During one of the last lessons I had this past season, my instructor told me to “feel” like I was starting down with hands and arms first and to stay over the ball as if I were trying to hit a “smother hook” (his words). When I got it right I could tell a noticeable difference in how the swing felt. It was considerably more effortless and we saw club speed jump by almost 4mph simply because my sequence was better.
My biggest problem now is getting this motion ingrained and firm up my wrists a little at the top. I have a tendency to cock the wrists too much and then release early. I have a 105~ ss on average, but could only muster about 1.43 (at best) smash factor leading to significant loss in distance. GREAT ARTICLE!
Kelvin Kelley
Oct 22, 2016 at 12:37 am
Glad you enjoyed it!
Pickle
Oct 20, 2016 at 5:19 pm
Great advice.
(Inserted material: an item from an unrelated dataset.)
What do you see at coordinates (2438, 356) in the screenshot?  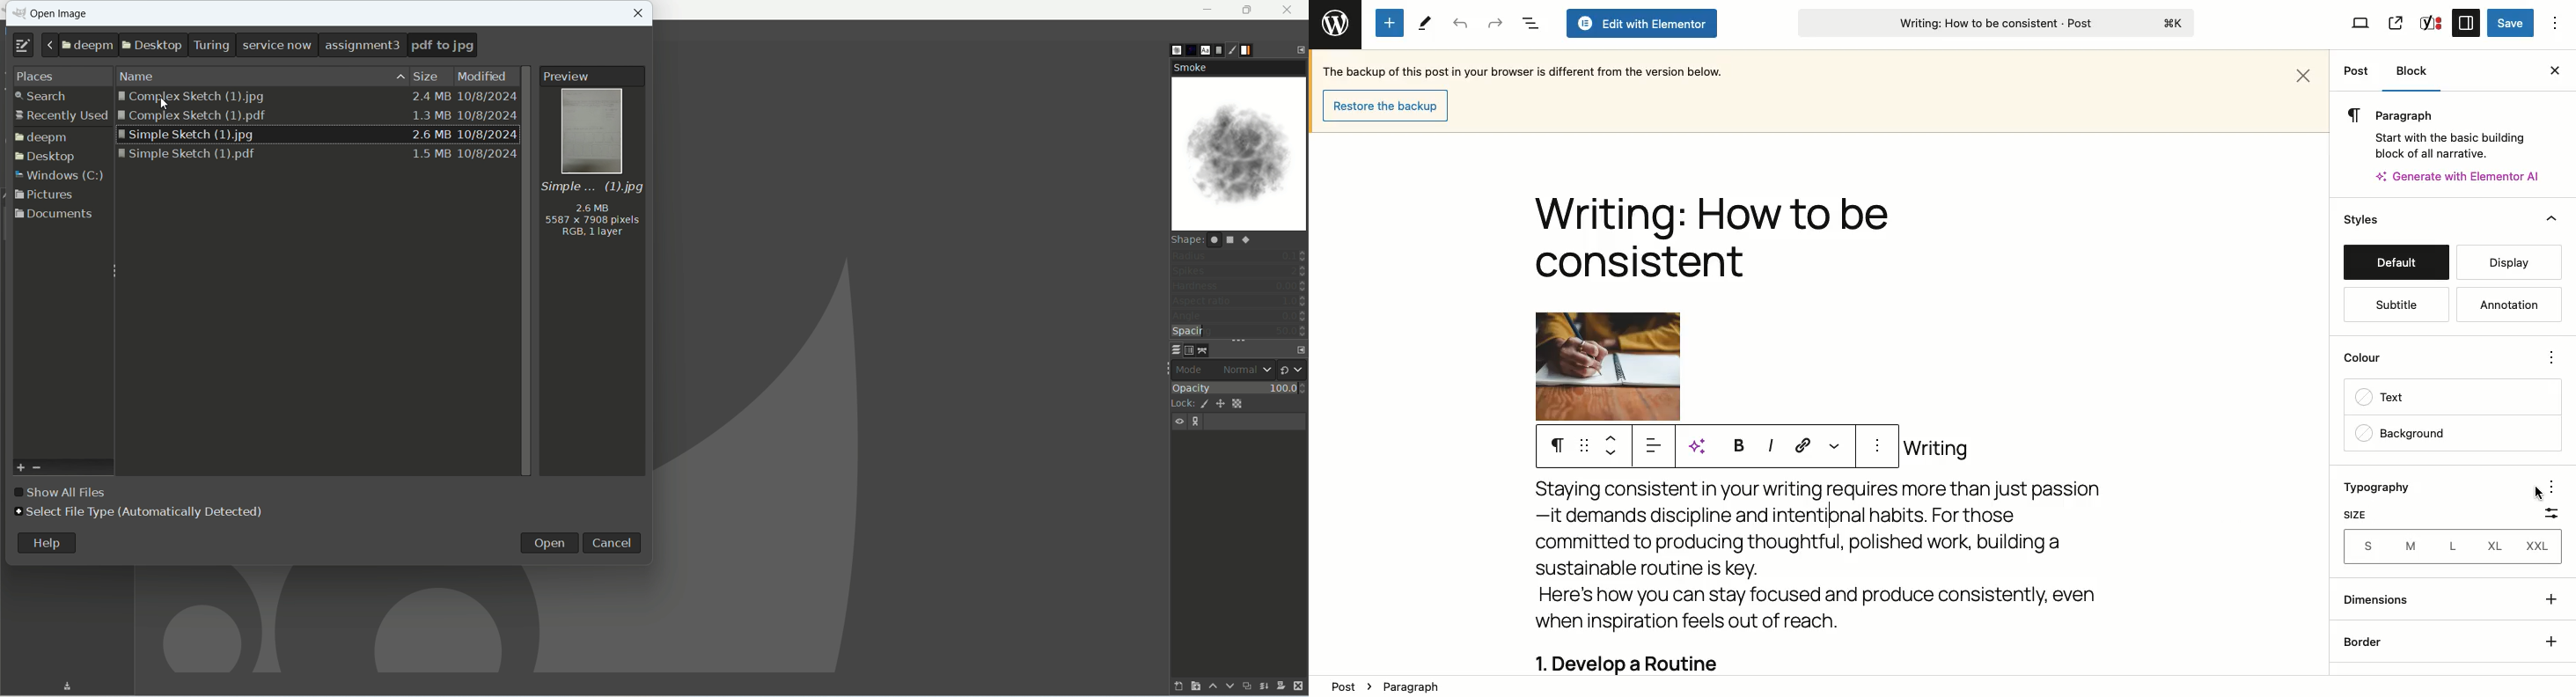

I wish I had it 5 years ago. I spent 3 years trying to rotate my hips open faster so I could hit it farther. Went from a +4 to a 1. Opening hips too early caused all kinds of swing plane issues – steep, a bit over the top, and army’s. I’m slowly getting my old swing back. But it’s taken a long time and I do the Drill you mention every range session.
Kelvin Kelley
Oct 22, 2016 at 12:39 am
Pickle, good to hear this drill helps you!
Joe Burnett
Oct 20, 2016 at 5:00 pm
This article is exactly right. Many amateur golfers hear “get your hips through,” but they actually may be getting them through way too early. You have to have your lower body and upper body coinciding with each other perfectly.
This is why it’s important to get lessons from a professional and not one of your buddies!
Kelvin Kelley
Oct 22, 2016 at 12:38 am
Joe,
Thanks for the advice.
Ramrod
Oct 25, 2016 at 7:53 pm
‘You have to have your lower body and upper body coinciding with each other perfectly’.
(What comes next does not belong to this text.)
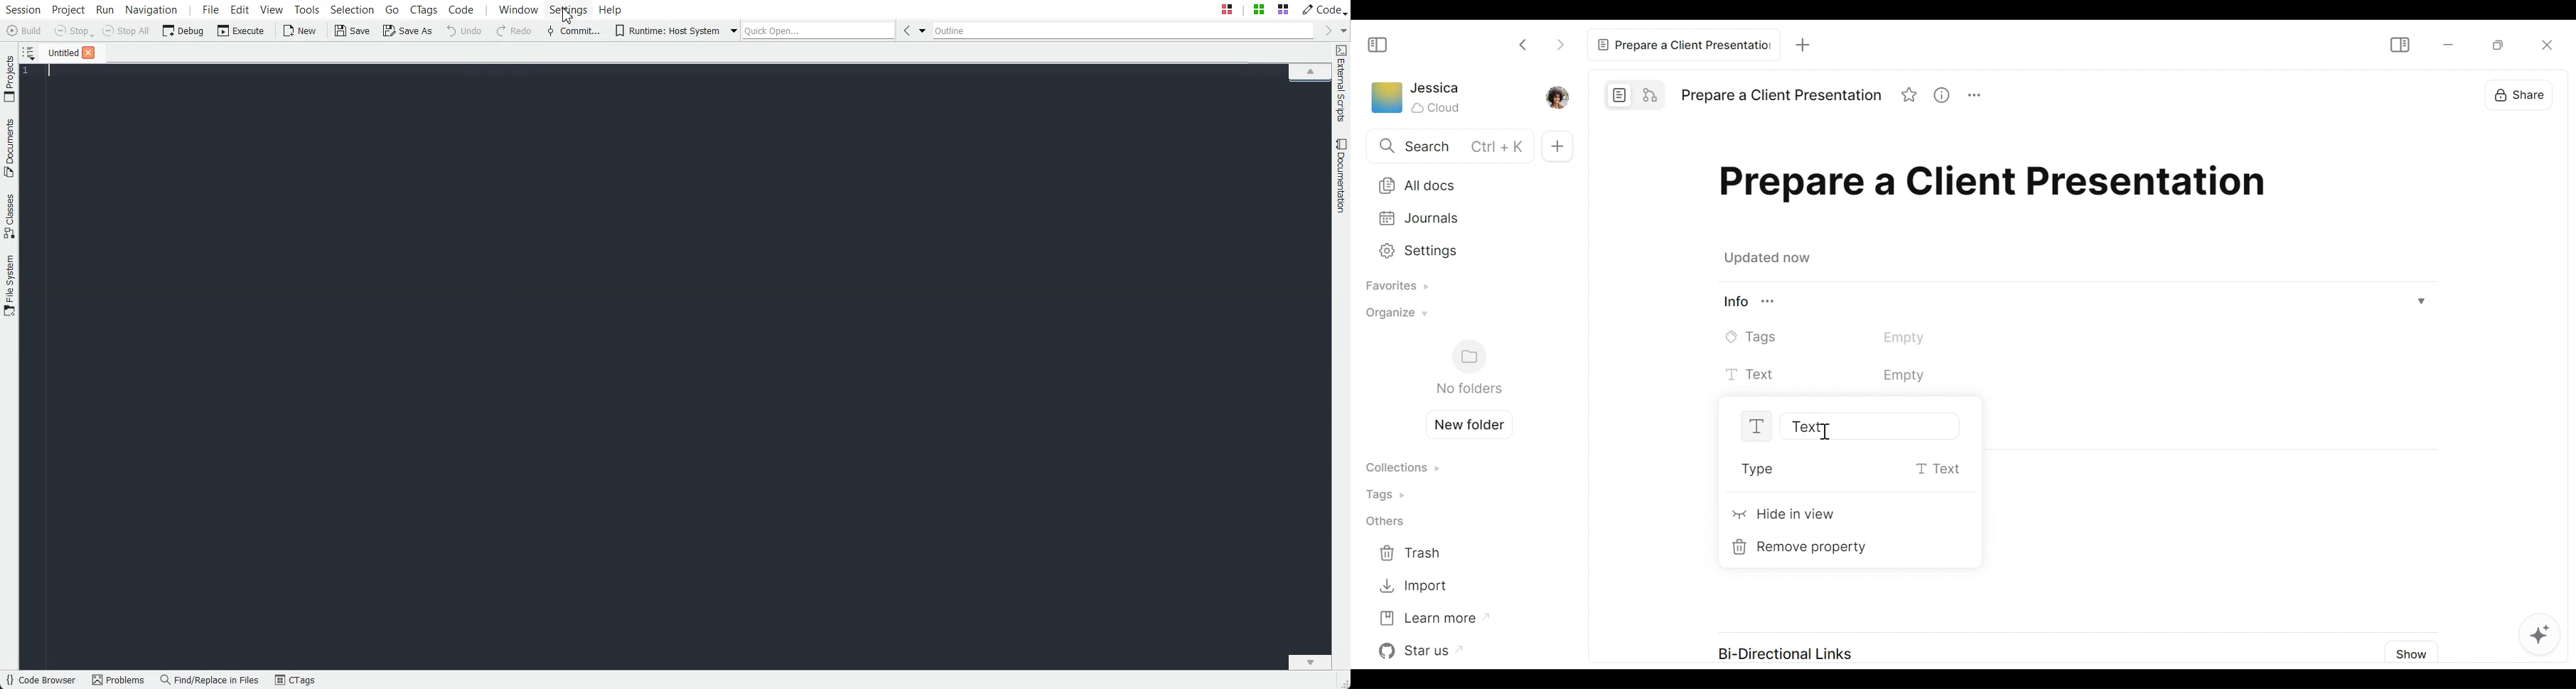  What do you see at coordinates (1555, 96) in the screenshot?
I see `Profile picture` at bounding box center [1555, 96].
No you don’t. As somebody said above, you need the upper and lower body to work INDEPENDENTLY. If you spin your hips and shoulders at the same time you’re coming way over the top, out to in, and all manner of other bad things.
Richard Grime
Oct 20, 2016 at 4:05 pm
I’m not too sure about this. I hit too far from the inside. Too narrow and lose posture in the downswing, clearing hard left brings me down on a more outside path but still not too steep. If I overdo it then start left hip diagonally right first then clear left.
Gonzo
Oct 20, 2016 at 10:49 pm
You are overthinking your hips. You are probably losing posture because you are not maintaining the flex in your rear leg. It’s probably straightening at some point which for most people not name Rory or Brooks doesn’t work. Article is exactly right, you cannot actively think about turning or bumping your hips in a fraction of a second it takes to make your downswing.